Not all of House’s CaringBridge entries were about medical reports or test results. Many of the entries were peppered with House’s sense of humor or mentioned weekend plans. Often his friends replied, wishing him a happy birthday or teasing him about attending his 50th high school reunion. Aside from the many well wishes and prayers, several messages from friends and colleagues conveyed gratitude, thanked him for being an inspiration and even expressed hopes of future happy hour gatherings.

“I think the tool has helped in many ways, but the opportunity for people to know what is going on, to respond if they want to and to be able to hear from folks in so many different places is quite amazing,” House said. “Somehow, there is some peace of mind for me that I am able to put the information out to folks and let them decide how to process, what to do, how to respond.”

When asked how the CaringBridge website might be viewed as beneficial from a counselor’s perspective, House replied, “This is an interesting question and takes me different places. But I think what the blog does is allow people to use the site in ways that they never thought of, to go in new directions, to think in ways perhaps that haven’t been explored before.”

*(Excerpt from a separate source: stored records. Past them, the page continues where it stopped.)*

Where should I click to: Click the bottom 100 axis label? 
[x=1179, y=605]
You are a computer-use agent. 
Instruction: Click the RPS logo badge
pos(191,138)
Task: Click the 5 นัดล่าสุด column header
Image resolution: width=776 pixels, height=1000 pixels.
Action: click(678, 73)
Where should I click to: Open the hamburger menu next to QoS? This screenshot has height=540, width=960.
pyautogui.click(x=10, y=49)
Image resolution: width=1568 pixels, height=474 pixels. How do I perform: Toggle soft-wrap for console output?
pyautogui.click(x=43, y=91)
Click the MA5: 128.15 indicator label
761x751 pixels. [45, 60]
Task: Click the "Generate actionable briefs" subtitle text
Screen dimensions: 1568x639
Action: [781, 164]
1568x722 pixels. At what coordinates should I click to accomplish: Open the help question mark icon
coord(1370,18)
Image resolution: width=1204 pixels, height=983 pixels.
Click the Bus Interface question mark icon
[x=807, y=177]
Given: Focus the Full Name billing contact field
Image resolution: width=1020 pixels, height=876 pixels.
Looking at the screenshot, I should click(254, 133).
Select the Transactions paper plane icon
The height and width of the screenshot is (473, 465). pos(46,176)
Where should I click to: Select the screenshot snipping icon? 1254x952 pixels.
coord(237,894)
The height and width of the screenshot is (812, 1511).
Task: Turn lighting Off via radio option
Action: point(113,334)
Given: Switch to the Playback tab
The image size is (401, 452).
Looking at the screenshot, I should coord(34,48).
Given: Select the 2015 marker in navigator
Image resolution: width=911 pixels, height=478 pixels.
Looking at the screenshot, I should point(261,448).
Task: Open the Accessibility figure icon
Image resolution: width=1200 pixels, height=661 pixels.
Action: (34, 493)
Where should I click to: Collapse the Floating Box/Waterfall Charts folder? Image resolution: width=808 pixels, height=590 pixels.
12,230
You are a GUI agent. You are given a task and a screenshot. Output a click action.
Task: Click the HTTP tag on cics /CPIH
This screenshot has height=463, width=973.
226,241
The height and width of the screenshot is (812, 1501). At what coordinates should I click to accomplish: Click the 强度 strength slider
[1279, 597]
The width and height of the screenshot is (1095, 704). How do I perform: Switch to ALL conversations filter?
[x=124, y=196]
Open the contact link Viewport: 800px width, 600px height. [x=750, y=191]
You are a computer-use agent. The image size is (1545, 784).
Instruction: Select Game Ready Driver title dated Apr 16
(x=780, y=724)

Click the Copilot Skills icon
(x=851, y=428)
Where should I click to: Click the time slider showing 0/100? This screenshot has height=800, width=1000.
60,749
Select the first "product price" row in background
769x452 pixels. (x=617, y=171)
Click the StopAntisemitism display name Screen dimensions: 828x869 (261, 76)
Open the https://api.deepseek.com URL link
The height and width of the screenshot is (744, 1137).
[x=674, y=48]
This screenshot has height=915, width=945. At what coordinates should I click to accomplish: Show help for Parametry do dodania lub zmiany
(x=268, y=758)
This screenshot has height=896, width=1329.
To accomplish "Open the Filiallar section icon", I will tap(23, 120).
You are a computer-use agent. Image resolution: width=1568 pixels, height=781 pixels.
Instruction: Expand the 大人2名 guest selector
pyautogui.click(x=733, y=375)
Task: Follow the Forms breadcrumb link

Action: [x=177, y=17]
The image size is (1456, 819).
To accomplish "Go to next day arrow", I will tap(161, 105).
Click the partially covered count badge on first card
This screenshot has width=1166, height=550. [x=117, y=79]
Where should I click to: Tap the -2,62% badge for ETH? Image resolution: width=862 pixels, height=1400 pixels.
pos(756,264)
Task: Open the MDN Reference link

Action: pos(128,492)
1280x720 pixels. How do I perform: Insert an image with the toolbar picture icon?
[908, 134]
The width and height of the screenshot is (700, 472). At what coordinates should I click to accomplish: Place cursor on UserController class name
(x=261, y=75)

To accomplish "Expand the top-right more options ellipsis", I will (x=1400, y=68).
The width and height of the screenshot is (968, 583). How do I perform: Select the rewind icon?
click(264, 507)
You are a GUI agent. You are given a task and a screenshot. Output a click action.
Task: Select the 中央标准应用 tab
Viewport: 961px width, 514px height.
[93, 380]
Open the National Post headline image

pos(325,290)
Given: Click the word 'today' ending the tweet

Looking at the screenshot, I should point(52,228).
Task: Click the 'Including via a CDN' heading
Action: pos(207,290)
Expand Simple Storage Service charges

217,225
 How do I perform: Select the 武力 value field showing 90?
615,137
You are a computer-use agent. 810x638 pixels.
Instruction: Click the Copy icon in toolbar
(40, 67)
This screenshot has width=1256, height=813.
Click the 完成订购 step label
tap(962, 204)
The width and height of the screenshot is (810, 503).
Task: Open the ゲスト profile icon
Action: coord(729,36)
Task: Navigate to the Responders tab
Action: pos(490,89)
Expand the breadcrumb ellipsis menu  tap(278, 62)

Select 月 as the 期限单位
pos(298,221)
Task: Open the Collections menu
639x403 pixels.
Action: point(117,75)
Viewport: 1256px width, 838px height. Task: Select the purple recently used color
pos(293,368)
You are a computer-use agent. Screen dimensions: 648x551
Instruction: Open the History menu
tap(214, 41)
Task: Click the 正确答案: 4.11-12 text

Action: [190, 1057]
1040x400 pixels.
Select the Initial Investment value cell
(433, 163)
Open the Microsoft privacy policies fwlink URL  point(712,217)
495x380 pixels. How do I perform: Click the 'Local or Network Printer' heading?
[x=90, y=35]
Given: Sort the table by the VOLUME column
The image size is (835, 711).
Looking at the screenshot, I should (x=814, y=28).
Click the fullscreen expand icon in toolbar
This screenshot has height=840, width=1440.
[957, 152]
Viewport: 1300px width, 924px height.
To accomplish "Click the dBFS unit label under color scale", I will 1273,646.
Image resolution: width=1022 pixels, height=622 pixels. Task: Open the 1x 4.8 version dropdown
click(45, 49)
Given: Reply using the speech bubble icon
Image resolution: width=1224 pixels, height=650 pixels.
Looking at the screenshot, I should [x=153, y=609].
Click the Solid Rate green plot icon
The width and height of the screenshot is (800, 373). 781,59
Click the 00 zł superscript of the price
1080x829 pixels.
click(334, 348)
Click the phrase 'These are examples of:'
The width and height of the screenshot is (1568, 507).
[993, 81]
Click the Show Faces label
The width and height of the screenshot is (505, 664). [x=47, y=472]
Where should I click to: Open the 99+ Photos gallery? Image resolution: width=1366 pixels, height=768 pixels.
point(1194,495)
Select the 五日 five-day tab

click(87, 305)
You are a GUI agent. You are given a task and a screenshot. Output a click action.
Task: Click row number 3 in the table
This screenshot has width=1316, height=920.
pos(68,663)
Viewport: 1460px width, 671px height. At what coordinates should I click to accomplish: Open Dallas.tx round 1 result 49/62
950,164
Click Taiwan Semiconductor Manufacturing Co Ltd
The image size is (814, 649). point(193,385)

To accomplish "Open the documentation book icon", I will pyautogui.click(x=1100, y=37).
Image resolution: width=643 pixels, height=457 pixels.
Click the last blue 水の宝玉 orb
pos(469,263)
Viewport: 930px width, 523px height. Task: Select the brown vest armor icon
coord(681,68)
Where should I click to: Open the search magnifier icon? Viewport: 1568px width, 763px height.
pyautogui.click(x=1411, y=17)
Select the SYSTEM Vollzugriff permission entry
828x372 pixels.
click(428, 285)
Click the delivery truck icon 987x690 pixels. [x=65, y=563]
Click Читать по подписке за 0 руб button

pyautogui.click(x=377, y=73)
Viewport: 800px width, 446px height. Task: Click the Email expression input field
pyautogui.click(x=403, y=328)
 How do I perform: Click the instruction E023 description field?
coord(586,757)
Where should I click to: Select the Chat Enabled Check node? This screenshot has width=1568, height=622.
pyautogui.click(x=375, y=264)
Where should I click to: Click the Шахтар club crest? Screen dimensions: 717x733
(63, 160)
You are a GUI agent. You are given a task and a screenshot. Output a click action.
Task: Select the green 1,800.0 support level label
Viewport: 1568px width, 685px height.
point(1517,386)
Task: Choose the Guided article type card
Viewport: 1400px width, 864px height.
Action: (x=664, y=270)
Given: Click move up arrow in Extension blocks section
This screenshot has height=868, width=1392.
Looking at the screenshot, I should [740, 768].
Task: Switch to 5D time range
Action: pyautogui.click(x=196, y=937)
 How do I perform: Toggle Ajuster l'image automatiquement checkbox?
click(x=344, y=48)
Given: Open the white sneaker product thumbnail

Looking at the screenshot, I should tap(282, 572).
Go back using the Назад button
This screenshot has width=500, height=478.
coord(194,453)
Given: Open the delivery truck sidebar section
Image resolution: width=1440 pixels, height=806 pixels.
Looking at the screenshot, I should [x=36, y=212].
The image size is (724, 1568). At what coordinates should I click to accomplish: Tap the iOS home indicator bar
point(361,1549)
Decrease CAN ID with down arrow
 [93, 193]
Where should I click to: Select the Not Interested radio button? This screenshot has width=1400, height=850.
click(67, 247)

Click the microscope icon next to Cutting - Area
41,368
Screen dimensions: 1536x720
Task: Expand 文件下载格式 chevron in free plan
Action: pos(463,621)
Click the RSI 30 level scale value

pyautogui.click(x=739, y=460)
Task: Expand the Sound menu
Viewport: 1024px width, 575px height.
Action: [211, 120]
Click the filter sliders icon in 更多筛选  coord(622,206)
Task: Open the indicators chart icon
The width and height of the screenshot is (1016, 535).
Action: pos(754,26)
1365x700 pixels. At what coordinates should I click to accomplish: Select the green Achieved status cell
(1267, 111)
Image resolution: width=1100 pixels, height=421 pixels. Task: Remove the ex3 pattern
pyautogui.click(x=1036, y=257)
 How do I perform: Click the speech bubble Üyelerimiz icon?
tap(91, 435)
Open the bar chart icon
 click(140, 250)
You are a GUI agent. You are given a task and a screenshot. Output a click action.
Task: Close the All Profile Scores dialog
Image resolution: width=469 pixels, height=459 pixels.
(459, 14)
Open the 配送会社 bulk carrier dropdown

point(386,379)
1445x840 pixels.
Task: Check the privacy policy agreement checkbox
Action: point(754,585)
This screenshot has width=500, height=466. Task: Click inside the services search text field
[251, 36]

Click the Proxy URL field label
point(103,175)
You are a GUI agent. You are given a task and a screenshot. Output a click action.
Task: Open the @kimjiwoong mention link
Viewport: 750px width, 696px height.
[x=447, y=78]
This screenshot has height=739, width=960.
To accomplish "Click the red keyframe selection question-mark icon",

The intentional act of writing about one’s experiences can cause a person to reevaluate and rethink their perceptions and viewpoints when they see their words on paper or, in this case, on the computer screen, House noted.

When House wasn’t feeling well enough to write the posts, his daughter, Kelly, or his life partner, Guthrie, would update the blog. They also shared their gratitude for all those reading and replying to the entries. The blog also allowed House and his daughter to spend some special time together in his final days, when she would print out the words of comfort from friends and share them with her father. In closing, House said of CaringBridge, with a hint of his well-known and somewhat dry sense of humor, “I do really believe this is an effective tool, and I’m promoting it, or something similar.”

Guthrie added one of the final posts to the website on Sept. 11, shortly after midnight:

“Quietly, gently and unexpectedly, Reese left us … as the day turned toward evening. It was a day of restful sleep, without apparent pain. Though there was nothing we could do but stroke his arm, his shoulder, his brow, he needed nothing more from us … just to be there with him, witnesses to his calm departure.

“Over the last four hours I watched him, his brow would occasionally furrow. Once, he gave his best ‘pleased’ smile. But my mind’s eye will forever picture his look of serenity. His work was done. No more appointments, duties or items to be checked off the list. He could rest.

“It was a fitting end to a most fitting and accomplished life. We will all carry a piece of him along our own journeys and travel far better for it.”